(Beginning of Document section)

The indie rock duo Quasi ended a ten-year silence with the release of its latest album Breaking the Balls of History (2023). As the provocative title suggests, the band is in a combative frame of mind. They play with notable vigor, and their characteristically barbed and funny lyrics show an unusual specificity this time out. Some of the new songs address the pandemic and the rise of fascism. But the persistent limitations of the band’s outlook conflict with their defiance and determination.
Keyboardist Sam Coomes and drummer Janet Weiss formed Quasi in 1993. At the height of the grunge era, when millions of ears were turned toward Seattle, Quasi was founded in Portland, Oregon, without a guitarist or bassist. While grunge drew on punk and heavy metal, Quasi’s music sounded more like 1960s garage rock and even Tin Pan Alley. All these factors placed the band slightly left of center.
Weiss is well known as the drummer for indie rock band Sleater-Kinney. Coomes previously played in the band Heatmiser with singer/songwriter Elliott Smith. Weiss’s powerful drumming and Coomes’s 1960s-era electric organ are equally crucial in defining the band’s sound. Coomes is the main songwriter and sings in a thin tenor that is free of typical blues or rock mannerisms. He eschews posturing and sounds like an intelligent and not-very-intimidating suburbanite.
In 2019, Weiss was in a car accident that left her with a broken collarbone and two broken legs. By the time she had fully healed, the initial lockdowns of the pandemic had begun. She and Coomes adapted to the situation by jamming together every day, and these sessions ultimately produced the band’s newest songs. After the band rehearsed the songs, they needed only five days to record the album.

(End of Document section)

● **Assignment**
Continue the piece on Quasi's album Breaking the Balls of History from the point where it stops.

(Beginning of Supplied data)

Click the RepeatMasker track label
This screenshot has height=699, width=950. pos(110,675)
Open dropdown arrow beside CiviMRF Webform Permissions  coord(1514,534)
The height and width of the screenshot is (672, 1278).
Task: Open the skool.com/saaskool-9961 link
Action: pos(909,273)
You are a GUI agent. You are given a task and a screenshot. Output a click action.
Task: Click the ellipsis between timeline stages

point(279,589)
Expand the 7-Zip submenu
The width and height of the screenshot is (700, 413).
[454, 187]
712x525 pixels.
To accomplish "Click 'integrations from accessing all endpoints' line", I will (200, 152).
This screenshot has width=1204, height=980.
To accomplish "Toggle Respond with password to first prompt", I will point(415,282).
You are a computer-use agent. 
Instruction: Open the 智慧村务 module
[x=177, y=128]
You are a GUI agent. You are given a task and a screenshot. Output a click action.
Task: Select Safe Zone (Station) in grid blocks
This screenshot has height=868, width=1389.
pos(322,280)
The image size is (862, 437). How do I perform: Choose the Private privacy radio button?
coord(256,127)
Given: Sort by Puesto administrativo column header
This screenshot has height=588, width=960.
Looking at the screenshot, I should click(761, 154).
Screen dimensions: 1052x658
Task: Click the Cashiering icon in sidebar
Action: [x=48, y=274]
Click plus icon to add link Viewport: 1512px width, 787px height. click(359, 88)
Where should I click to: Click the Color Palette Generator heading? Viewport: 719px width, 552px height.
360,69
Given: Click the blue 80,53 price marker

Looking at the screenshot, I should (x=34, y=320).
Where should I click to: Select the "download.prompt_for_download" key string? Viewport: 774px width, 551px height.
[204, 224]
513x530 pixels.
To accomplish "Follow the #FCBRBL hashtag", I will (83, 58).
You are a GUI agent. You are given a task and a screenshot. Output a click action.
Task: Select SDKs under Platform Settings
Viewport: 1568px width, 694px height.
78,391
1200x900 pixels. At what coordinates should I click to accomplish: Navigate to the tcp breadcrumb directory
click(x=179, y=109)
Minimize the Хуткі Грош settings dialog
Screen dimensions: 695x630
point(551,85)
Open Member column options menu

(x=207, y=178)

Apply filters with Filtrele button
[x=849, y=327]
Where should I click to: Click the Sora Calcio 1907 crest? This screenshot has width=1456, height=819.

(End of Supplied data)

● **Result**
One of the best songs, “Last Long Laugh,” comes first. Coomes sings the quiet first verse to the accompaniment of single, sustained organ notes and a deliberate, slow pattern on the bass drum. When the verse is over, the drums come crashing in, along with a heavily distorted, one-note organ riff. The band sounds rejuvenated and plays at gale force. They’re clearly having fun. These dynamic shifts continue, albeit in less dramatic form, throughout the song. The band even feels playful enough to switch briefly to a disco beat here and there. Coomes’s gallows humor is evident in phrases like “a trail of tears up a hill of beans.” He occasionally plays adjacent keys simultaneously to add dissonance, which not only makes the song raunchier, but also underscores his jaundiced worldview. Yet Coomes also offers the saw: “You can’t let the bastards bring you down.”
Opening with an overdriven, bluesy organ riff, “Back in Your Tree” continues the momentum established by the first song. Coomes fires off squibs such as “a dead horse before the cart.” Seeming to acknowledge the high stakes of the current crisis, Coomes sings, “You gotta be a fool to be foolin’ around.” Lending a sense of urgency to the song, he puts unusual force into the refrain, to the point where his voice starts to fray.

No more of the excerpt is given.